Monday, October 24, 2011

Are Republican Candidates Good Businessmen?

The water level in Galveston Bay, off the Texas coast, is rising, faster than ever recorded. That’s what the five scientists who wrote the most recent “State of Galveston Bay” report, commissioned by the Texas Commission on Environmental Quality, discovered. But the TCEQ commissioners, appointed by Governor Rick Perry, don’t want Texans to know that, so they censored the scientists’ report to remove their projection that this rise will accelerate in the future and that it is “one of the main impacts of global climate change”. These political appointees deleted or altered nearly all references to the effects of global warming on the Bay. All of the scientists have asked to have their names removed from the report.

This example of scientific censorship comes on the heels of the firing of Georgia’s state climatologist, David Stooksbury, by the Republican Governor, Nathan Deal, who apparently did not like his acceptance of the scientific consensus that human activity has contributed to global warming.

Herman Cain said in June, “I don't believe global warming is real.” In August, Perry said in New Hampshire that global warming is a hoax perpetrated by a “substantial number of scientists who have manipulated data”. The Republican candidates for President often say that government should be run like a business. Yet businesses take a very different attitude toward the science of global warming than Republican politicians.

Insurance companies across the world have built warming into their rate structures for years. In 2006, Marsh, the world's largest insurance broker, sent a 36-page “risk alert” to clients that said: “Climate change - often referred to as ‘global warming’ - is one of the most significant emerging risks facing the world today, presenting tremendous challenges to the environment, to the world economy, and to individual businesses. Businesses - if they haven't already - must begin to account for it in their strategic and operation planning.”

A report last month by the National Association of Insurance Commissioners discussed a 2010 survey of 88 major US insurance companies: “the survey revealed a broad consensus among insurers that climate change will have an effect on extreme weather events.”

Some forward-thinking businesses see opportunity in global warming. During the last 10 years, the polar ice sheet has shrunk by about one-third from its previous size. The Norwegian Arctic Monitoring and Assessment Program estimates that within 30 or 40 years the entire Arctic Ocean will be ice-free in the summer. Now that the Arctic ice is melting, companies in Russia are taking advantage of new sea routes and fishing areas, as is Exxon Mobil, who hopes to drill for oil. Planning ahead is just good business.

But for Republican politicians, it’s bad politics. They have worked hard to convince their base that global warming is a fiction dreamed up by evil liberals. Now they have to shut up the scientists, who keep producing inconvenient evidence.

============================================================

# Given request 1
Answer from the post on global warming and Republican candidates:
(a) How many scientists wrote the most recent "State of Galveston Bay" report?
(b) In what year did Marsh send its 36-page "risk alert" to clients?
(c) How many major US insurance companies took part in the 2010 survey?
# Given request 2
Carry on writing the post on global warming and Republican candidates, starting after its last sentence.
The entries are separate material and are not part of the post on global warming and Republican candidates.

# Extracted material
============================================================

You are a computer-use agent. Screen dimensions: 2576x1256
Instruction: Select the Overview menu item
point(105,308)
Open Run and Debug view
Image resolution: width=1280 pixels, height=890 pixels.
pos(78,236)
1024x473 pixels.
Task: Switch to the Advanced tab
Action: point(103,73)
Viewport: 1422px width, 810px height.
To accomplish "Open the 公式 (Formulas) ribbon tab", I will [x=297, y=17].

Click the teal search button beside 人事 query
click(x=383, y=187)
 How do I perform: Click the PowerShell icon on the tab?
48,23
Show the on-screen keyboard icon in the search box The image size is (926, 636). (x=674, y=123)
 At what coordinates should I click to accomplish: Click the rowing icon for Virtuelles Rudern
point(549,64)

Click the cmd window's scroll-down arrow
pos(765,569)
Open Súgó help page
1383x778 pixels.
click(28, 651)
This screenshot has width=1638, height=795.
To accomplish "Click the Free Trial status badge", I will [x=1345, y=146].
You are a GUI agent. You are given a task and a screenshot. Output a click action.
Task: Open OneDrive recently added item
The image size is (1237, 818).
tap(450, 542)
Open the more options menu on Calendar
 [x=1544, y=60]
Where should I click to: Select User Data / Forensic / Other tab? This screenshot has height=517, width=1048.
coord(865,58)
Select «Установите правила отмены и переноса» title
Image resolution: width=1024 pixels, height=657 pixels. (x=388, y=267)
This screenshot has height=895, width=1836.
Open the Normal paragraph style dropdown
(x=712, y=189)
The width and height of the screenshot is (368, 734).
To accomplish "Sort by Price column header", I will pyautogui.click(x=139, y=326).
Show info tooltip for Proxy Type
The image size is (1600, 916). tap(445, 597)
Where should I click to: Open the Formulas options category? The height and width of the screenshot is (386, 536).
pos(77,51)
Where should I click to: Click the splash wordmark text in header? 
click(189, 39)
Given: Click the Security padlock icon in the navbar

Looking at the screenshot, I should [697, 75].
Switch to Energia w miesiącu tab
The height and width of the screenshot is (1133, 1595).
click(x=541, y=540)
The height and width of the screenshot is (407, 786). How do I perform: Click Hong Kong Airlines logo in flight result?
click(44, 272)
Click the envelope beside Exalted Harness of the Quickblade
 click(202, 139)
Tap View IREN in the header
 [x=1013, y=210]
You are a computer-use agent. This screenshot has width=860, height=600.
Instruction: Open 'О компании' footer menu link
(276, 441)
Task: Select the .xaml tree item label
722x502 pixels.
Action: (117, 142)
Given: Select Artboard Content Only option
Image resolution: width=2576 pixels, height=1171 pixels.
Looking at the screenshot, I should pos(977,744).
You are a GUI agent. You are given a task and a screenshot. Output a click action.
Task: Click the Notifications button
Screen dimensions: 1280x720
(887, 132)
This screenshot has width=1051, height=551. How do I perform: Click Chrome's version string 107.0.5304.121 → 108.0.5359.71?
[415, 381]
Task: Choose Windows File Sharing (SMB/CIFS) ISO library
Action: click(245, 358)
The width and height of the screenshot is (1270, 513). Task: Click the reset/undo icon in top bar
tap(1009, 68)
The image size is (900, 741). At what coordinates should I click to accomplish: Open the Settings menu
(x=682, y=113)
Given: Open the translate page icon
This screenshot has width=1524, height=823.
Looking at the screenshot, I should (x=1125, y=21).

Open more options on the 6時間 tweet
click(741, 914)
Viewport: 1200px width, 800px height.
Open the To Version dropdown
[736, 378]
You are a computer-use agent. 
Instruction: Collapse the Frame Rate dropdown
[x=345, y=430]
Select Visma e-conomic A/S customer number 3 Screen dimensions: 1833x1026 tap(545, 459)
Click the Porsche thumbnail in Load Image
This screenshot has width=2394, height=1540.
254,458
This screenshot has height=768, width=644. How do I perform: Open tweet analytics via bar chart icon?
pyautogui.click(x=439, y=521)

============================================================

# Reply 1
(a) Five
(b) 2006
(c) 88

# Reply 2
So here is a plausible scenario. Perry is elected President. Someone in the CIA, who knows about Russia and about foreign policy, especially security, wonders what will happen when more ice melts and the sea route from Russia to North America opens up. No problems yet, but she combines the latest global climate science, with measurements of Arctic Ocean ice, and business data from Russian shipping companies and ship manufacturers, and thinks that in 20 years world naval strategy will be transformed. Since new navies for new challenges in Arctic waters take decades to develop, she wonders why anyone hadn’t caught on to this before. She’s proud of herself.

Perry has demonstrated no capacity to understand, much less deal with complex scientific and foreign policy issues. So he relies on his closest aides. His science advisor knows how to handle this situation – the same way they dealt with the specialists who measured the rising water in Galveston Bay. We can’t admit that, because then we would have to admit that the world was getting warmer. We would have to explain to the American people what our futures might look like, very different from today. We would have to consider how much our modern industrial society contributes to the warming, and then explain what steps we would take to reduce that. We would have to admit that we were wrong, wrong for years, wrong when all the evidence showed we were wrong, wrong because of politics, not science.

As Staples says, “That was easy.” A true no-brainer. We’ll just shut her up in whatever way works best. Eventually the truth will come out, but by that time we’ll be long gone. No need for moral qualms. All the other Republican candidates would have done the same thing. Obama wouldn’t, but would we want to support anything he does?

Sorry for the depressing fairy tale. Perry won’t get elected. But some Republican might, and they already control the House. How can we make sure that this scenario remains a fiction? How can we prevent politics from trumping science, and our security?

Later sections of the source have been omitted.